# EXTRAIT CITÉ
══════════════════════════════

Au final, donc, des situations très différentes suivant les professions individuelles, ce qui inciterait à concevoir — encore plus qu’on ne le fait habituellement — la position sociale à l’échelle du ménage (voir par exemple cet article récent). Ou alors à garder en tête que derrière un médecin, il y a souvent une conjointe, et une conjointe avec du temps, que derrière un ouvrier non qualifié, il n’y a souvent pas de conjointe (du moins, plutôt, pas de conjointe avec qui l’ouvrier cohabite, ce qui est différent), et que derrière un professeur (des écoles ou du secondaire), il y a souvent une conjointe en emploi. Et donc des possibilités d’économie, ou d’épargne, bien différentes.
Une partie de ces différences est due à la distribution par âge de ces professions : les serveurs sont plutôt jeunes. Une autre au poids des immigrés : s’ils habitent en France au moment du recensement mais que leur conjointe est au Portugal ou en Pologne, sont-ils considérés comme vivant en couple ?

══════════════════════════════

# CONSIGNE A
Reproduis sous forme de tableau Markdown, avec les colonnes « N° » et « Ligne », la partie des enregistrements qui s'ouvre sur la ligne contenant « Click the Calls icon » et se ferme sur celle contenant « Action: pos(679,485) ». Laisse de côté les lignes vides.
L'extrait cité et les enregistrements n'ont aucun lien entre eux.

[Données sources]
══════════════════════════════

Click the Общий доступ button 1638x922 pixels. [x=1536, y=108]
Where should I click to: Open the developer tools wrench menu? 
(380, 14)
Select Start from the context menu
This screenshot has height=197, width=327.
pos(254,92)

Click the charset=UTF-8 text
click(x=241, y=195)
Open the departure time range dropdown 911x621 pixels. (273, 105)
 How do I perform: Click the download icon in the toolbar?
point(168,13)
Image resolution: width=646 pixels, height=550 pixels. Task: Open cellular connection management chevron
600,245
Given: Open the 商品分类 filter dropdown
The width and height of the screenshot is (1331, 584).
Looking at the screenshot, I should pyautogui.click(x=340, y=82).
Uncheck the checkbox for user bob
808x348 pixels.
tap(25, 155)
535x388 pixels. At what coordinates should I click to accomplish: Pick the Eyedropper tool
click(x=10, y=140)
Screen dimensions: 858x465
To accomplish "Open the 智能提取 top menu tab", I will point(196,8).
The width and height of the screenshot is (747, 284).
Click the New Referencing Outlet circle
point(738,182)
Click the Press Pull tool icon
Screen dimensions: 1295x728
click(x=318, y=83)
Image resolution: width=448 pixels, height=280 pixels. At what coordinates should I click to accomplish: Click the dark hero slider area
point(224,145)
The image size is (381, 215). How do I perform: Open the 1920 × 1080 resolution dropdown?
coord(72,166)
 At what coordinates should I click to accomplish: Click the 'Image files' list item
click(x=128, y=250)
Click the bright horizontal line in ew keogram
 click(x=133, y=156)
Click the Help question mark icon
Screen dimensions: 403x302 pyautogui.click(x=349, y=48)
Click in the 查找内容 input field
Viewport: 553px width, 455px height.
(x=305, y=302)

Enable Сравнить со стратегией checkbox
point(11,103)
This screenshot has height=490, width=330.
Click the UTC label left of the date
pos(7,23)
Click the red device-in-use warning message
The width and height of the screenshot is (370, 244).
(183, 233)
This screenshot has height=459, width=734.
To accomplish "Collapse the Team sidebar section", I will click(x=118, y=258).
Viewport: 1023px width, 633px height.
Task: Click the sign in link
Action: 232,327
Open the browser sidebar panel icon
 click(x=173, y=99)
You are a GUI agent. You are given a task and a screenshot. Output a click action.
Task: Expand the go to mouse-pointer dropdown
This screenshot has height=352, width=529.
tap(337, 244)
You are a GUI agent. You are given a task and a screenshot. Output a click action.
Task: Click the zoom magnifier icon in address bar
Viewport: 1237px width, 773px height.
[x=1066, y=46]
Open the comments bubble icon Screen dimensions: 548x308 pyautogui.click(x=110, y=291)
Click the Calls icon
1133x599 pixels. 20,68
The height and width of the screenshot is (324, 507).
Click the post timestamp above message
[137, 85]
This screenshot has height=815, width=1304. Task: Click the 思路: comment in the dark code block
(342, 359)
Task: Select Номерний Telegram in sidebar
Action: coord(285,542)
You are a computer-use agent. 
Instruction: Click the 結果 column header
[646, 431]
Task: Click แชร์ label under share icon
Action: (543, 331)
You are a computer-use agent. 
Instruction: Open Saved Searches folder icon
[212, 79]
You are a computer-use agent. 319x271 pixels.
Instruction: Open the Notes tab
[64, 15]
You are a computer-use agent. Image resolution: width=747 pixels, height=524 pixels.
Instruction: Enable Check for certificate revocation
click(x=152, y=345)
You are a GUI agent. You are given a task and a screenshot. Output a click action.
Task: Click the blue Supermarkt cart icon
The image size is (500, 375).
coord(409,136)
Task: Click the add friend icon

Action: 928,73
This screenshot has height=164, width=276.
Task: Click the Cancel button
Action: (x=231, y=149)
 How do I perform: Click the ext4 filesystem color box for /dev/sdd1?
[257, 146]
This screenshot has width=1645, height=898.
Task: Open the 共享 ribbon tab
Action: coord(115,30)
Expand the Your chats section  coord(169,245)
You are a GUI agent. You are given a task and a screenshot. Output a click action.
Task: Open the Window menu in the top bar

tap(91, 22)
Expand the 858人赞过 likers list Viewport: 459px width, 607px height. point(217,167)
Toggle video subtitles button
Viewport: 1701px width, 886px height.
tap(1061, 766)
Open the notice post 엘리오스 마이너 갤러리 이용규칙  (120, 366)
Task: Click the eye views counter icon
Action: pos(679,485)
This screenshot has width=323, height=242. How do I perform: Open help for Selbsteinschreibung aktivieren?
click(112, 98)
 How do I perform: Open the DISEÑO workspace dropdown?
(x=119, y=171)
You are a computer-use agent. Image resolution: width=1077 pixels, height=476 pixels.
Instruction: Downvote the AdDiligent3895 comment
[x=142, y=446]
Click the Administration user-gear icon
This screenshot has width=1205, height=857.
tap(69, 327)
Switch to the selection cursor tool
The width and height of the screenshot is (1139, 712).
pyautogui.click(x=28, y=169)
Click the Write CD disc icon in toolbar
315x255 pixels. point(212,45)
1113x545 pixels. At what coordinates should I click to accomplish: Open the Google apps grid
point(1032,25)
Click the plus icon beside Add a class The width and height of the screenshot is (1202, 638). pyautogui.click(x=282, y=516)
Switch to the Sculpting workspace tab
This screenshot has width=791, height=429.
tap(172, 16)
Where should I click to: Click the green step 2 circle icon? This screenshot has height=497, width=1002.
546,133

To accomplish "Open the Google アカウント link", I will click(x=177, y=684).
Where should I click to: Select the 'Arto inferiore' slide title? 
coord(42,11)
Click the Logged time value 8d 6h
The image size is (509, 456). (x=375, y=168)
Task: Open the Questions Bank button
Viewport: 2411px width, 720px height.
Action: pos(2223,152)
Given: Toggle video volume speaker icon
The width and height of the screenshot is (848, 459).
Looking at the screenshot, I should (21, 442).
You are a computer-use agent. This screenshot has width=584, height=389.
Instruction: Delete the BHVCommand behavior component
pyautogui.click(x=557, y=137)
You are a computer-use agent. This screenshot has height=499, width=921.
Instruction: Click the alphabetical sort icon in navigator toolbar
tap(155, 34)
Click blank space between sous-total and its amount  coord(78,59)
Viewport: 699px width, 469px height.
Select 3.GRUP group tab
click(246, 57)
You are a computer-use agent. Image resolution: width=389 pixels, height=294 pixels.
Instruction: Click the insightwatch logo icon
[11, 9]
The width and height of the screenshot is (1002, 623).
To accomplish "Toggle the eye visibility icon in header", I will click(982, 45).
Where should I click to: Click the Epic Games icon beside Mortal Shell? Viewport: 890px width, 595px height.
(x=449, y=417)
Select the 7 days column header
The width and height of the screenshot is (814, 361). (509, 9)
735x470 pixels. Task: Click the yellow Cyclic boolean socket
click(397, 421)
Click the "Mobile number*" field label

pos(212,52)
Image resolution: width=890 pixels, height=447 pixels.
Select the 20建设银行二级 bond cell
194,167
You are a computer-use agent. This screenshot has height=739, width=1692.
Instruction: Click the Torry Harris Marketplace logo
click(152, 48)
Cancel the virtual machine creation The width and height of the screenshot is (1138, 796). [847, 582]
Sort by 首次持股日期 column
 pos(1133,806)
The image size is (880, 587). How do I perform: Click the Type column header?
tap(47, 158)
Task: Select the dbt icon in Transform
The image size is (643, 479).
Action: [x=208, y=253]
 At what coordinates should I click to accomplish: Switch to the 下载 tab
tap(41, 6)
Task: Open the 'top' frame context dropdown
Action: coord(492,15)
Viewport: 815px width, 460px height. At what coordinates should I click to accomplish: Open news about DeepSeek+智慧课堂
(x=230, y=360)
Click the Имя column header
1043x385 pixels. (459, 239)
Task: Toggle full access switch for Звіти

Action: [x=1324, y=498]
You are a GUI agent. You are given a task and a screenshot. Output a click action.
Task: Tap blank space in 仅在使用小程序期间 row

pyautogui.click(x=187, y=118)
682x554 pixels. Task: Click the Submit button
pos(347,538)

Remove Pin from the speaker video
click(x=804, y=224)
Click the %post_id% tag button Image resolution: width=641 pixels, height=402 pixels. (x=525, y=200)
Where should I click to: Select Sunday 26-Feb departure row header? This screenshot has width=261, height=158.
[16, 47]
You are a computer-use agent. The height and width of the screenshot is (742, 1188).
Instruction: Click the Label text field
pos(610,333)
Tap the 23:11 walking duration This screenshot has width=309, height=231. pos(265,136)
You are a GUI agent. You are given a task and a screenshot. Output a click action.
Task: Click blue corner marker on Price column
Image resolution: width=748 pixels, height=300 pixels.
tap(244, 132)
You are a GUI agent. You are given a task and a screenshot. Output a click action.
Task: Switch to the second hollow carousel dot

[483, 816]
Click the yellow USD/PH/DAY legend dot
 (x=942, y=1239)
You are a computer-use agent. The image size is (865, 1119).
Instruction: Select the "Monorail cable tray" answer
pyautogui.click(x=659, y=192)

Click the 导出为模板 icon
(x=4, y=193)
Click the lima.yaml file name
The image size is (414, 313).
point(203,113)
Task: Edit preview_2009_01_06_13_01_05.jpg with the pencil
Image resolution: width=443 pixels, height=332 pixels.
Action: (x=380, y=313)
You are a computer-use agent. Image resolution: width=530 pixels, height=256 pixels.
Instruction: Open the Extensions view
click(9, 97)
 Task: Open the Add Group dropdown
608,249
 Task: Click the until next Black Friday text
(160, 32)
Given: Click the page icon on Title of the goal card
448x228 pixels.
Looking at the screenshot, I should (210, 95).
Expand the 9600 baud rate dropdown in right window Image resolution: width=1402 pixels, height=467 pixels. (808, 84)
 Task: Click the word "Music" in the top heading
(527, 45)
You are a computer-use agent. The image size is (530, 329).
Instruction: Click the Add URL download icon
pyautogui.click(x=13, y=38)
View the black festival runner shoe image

══════════════════════════════

# CONSIGNE B
D'après l'extrait cité, quelle profession compte plutôt des personnes jeunes ?

# RÉPONSE RÉDIGÉE A
| N° | Ligne |
|---|---|
| 1 | Click the Calls icon |
| 2 | 1133x599 pixels. 20,68 |
| 3 | The height and width of the screenshot is (324, 507). |
| 4 | Click the post timestamp above message |
| 5 | [137, 85] |
| 6 | This screenshot has height=815, width=1304. Task: Click the 思路: comment in the dark code block |
| 7 | (342, 359) |
| 8 | Task: Select Номерний Telegram in sidebar |
| 9 | Action: coord(285,542) |
| 10 | You are a computer-use agent.  |
| 11 | Instruction: Click the 結果 column header |
| 12 | [646, 431] |
| 13 | Task: Click แชร์ label under share icon |
| 14 | Action: (543, 331) |
| 15 | You are a computer-use agent.  |
| 16 | Instruction: Open Saved Searches folder icon |
| 17 | [212, 79] |
| 18 | You are a computer-use agent. 319x271 pixels. |
| 19 | Instruction: Open the Notes tab |
| 20 | [64, 15] |
| 21 | You are a computer-use agent. Image resolution: width=747 pixels, height=524 pixels. |
| 22 | Instruction: Enable Check for certificate revocation |
| 23 | click(x=152, y=345) |
| 24 | You are a GUI agent. You are given a task and a screenshot. Output a click action. |
| 25 | Task: Click the blue Supermarkt cart icon |
| 26 | The image size is (500, 375). |
| 27 | coord(409,136) |
| 28 | Task: Click the add friend icon |
| 29 | Action: 928,73 |
| 30 | This screenshot has height=164, width=276. |
| 31 | Task: Click the Cancel button |
| 32 | Action: (x=231, y=149) |
| 33 |  How do I perform: Click the ext4 filesystem color box for /dev/sdd1? |
| 34 | [257, 146] |
| 35 | This screenshot has width=1645, height=898. |
| 36 | Task: Open the 共享 ribbon tab |
| 37 | Action: coord(115,30) |
| 38 | Expand the Your chats section  coord(169,245) |
| 39 | You are a GUI agent. You are given a task and a screenshot. Output a click action. |
| 40 | Task: Open the Window menu in the top bar |
| 41 | tap(91, 22) |
| 42 | Expand the 858人赞过 likers list Viewport: 459px width, 607px height. point(217,167) |
| 43 | Toggle video subtitles button |
| 44 | Viewport: 1701px width, 886px height. |
| 45 | tap(1061, 766) |
| 46 | Open the notice post 엘리오스 마이너 갤러리 이용규칙  (120, 366) |
| 47 | Task: Click the eye views counter icon |
| 48 | Action: pos(679,485) |

# RÉPONSE RÉDIGÉE B
Les serveurs.